____ PROVIDED MATERIAL

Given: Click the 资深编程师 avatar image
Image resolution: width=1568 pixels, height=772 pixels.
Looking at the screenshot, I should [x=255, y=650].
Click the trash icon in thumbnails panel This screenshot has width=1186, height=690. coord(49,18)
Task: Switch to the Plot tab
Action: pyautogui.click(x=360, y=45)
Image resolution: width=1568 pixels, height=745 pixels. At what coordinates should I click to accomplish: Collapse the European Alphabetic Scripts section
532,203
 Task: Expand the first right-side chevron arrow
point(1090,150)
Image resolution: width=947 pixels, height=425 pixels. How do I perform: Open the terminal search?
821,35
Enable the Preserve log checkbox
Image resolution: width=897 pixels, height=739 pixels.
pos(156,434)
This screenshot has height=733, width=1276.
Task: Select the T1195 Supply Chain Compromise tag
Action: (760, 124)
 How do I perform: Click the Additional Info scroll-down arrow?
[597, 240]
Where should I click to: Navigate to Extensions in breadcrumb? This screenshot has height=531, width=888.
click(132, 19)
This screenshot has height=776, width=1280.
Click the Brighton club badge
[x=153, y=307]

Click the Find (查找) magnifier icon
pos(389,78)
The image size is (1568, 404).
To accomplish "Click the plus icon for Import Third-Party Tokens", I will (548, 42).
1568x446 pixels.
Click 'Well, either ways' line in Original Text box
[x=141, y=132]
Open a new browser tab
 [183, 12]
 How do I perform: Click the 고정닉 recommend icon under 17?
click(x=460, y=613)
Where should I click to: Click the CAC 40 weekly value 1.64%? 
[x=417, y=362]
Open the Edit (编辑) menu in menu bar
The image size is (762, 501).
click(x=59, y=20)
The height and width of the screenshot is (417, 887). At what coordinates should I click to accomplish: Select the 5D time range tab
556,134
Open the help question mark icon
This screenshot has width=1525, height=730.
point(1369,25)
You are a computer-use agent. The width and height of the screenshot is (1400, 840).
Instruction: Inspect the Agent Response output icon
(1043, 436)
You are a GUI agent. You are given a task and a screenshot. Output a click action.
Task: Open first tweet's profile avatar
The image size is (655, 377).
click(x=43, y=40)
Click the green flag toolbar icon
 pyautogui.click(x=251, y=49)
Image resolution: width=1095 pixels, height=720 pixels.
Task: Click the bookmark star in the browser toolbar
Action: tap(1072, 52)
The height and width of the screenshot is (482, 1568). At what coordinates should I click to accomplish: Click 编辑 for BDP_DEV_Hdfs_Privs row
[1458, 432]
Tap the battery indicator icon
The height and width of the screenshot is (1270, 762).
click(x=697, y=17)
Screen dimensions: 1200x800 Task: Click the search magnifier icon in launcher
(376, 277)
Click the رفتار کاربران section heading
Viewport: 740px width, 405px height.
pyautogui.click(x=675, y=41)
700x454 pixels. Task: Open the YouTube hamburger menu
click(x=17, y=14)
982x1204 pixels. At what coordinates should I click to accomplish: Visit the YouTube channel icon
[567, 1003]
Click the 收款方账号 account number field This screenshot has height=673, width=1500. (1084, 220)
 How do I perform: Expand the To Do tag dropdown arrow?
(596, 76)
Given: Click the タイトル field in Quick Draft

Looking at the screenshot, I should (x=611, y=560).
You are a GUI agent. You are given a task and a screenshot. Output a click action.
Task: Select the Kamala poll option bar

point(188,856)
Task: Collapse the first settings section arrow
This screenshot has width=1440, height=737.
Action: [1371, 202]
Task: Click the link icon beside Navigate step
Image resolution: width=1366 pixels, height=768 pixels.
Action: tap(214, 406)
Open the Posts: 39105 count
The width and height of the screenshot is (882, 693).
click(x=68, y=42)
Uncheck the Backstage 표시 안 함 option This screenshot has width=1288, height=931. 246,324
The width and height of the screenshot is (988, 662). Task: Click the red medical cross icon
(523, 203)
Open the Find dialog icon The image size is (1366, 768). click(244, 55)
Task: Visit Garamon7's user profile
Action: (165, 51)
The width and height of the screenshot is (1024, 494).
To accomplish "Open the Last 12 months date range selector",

________

WHAT TO WORK ON:
Taking the entries above, print exactly the lines starting at the line with "How do I perform: Click the 고정닉" and ending at the line with "Task: Collapse the", both included.

SOLUTION FOR THIS EXERCISE:
 How do I perform: Click the 고정닉 recommend icon under 17?
click(x=460, y=613)
Where should I click to: Click the CAC 40 weekly value 1.64%? 
[x=417, y=362]
Open the Edit (编辑) menu in menu bar
The image size is (762, 501).
click(x=59, y=20)
The height and width of the screenshot is (417, 887). At what coordinates should I click to accomplish: Select the 5D time range tab
556,134
Open the help question mark icon
This screenshot has width=1525, height=730.
point(1369,25)
You are a computer-use agent. The width and height of the screenshot is (1400, 840).
Instruction: Inspect the Agent Response output icon
(1043, 436)
You are a GUI agent. You are given a task and a screenshot. Output a click action.
Task: Open first tweet's profile avatar
The image size is (655, 377).
click(x=43, y=40)
Click the green flag toolbar icon
 pyautogui.click(x=251, y=49)
Image resolution: width=1095 pixels, height=720 pixels.
Task: Click the bookmark star in the browser toolbar
Action: tap(1072, 52)
The height and width of the screenshot is (482, 1568). At what coordinates should I click to accomplish: Click 编辑 for BDP_DEV_Hdfs_Privs row
[1458, 432]
Tap the battery indicator icon
The height and width of the screenshot is (1270, 762).
click(x=697, y=17)
Screen dimensions: 1200x800 Task: Click the search magnifier icon in launcher
(376, 277)
Click the رفتار کاربران section heading
Viewport: 740px width, 405px height.
pyautogui.click(x=675, y=41)
700x454 pixels. Task: Open the YouTube hamburger menu
click(x=17, y=14)
982x1204 pixels. At what coordinates should I click to accomplish: Visit the YouTube channel icon
[567, 1003]
Click the 收款方账号 account number field This screenshot has height=673, width=1500. (1084, 220)
 How do I perform: Expand the To Do tag dropdown arrow?
(596, 76)
Given: Click the タイトル field in Quick Draft

Looking at the screenshot, I should (x=611, y=560).
You are a GUI agent. You are given a task and a screenshot. Output a click action.
Task: Select the Kamala poll option bar

point(188,856)
Task: Collapse the first settings section arrow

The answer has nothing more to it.